Each record is to be printed exactly as given, down to the last mark.

● **Supplied material**:

****************************************

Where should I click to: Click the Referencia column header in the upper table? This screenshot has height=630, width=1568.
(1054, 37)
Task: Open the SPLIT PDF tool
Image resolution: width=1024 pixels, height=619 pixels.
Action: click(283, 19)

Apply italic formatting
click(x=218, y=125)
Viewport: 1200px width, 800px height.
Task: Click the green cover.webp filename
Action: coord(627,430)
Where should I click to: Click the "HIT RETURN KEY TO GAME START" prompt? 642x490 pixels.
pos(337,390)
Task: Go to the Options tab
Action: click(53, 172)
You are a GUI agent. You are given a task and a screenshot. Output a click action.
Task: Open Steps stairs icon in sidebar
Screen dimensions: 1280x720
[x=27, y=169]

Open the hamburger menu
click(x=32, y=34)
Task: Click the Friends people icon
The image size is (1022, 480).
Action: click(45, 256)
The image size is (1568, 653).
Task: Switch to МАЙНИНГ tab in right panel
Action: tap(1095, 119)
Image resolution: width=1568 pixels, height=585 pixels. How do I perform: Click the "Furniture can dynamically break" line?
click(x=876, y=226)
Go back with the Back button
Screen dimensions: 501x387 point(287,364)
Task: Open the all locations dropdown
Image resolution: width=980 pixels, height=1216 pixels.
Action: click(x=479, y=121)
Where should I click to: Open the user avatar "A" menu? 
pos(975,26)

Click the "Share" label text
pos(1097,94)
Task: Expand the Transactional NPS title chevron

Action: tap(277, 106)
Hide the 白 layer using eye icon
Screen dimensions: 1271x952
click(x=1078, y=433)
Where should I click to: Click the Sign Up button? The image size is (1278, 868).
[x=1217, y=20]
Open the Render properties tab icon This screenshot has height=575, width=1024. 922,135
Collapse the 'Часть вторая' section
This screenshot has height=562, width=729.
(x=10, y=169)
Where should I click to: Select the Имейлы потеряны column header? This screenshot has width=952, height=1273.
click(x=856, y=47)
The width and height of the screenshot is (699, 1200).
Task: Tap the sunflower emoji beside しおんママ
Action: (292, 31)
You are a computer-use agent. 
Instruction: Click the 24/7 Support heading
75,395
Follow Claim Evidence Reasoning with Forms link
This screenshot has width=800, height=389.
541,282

****************************************

● **Response for this exercise**:
Where should I click to: Click the Referencia column header in the upper table? This screenshot has height=630, width=1568.
(1054, 37)
Task: Open the SPLIT PDF tool
Image resolution: width=1024 pixels, height=619 pixels.
Action: click(283, 19)

Apply italic formatting
click(x=218, y=125)
Viewport: 1200px width, 800px height.
Task: Click the green cover.webp filename
Action: coord(627,430)
Where should I click to: Click the "HIT RETURN KEY TO GAME START" prompt? 642x490 pixels.
pos(337,390)
Task: Go to the Options tab
Action: click(53, 172)
You are a GUI agent. You are given a task and a screenshot. Output a click action.
Task: Open Steps stairs icon in sidebar
Screen dimensions: 1280x720
[x=27, y=169]

Open the hamburger menu
click(x=32, y=34)
Task: Click the Friends people icon
The image size is (1022, 480).
Action: click(45, 256)
The image size is (1568, 653).
Task: Switch to МАЙНИНГ tab in right panel
Action: tap(1095, 119)
Image resolution: width=1568 pixels, height=585 pixels. How do I perform: Click the "Furniture can dynamically break" line?
click(x=876, y=226)
Go back with the Back button
Screen dimensions: 501x387 point(287,364)
Task: Open the all locations dropdown
Image resolution: width=980 pixels, height=1216 pixels.
Action: click(x=479, y=121)
Where should I click to: Open the user avatar "A" menu? 
pos(975,26)

Click the "Share" label text
pos(1097,94)
Task: Expand the Transactional NPS title chevron

Action: tap(277, 106)
Hide the 白 layer using eye icon
Screen dimensions: 1271x952
click(x=1078, y=433)
Where should I click to: Click the Sign Up button? The image size is (1278, 868).
[x=1217, y=20]
Open the Render properties tab icon This screenshot has height=575, width=1024. 922,135
Collapse the 'Часть вторая' section
This screenshot has height=562, width=729.
(x=10, y=169)
Where should I click to: Select the Имейлы потеряны column header? This screenshot has width=952, height=1273.
click(x=856, y=47)
The width and height of the screenshot is (699, 1200).
Task: Tap the sunflower emoji beside しおんママ
Action: (292, 31)
You are a computer-use agent. 
Instruction: Click the 24/7 Support heading
75,395
Follow Claim Evidence Reasoning with Forms link
This screenshot has width=800, height=389.
541,282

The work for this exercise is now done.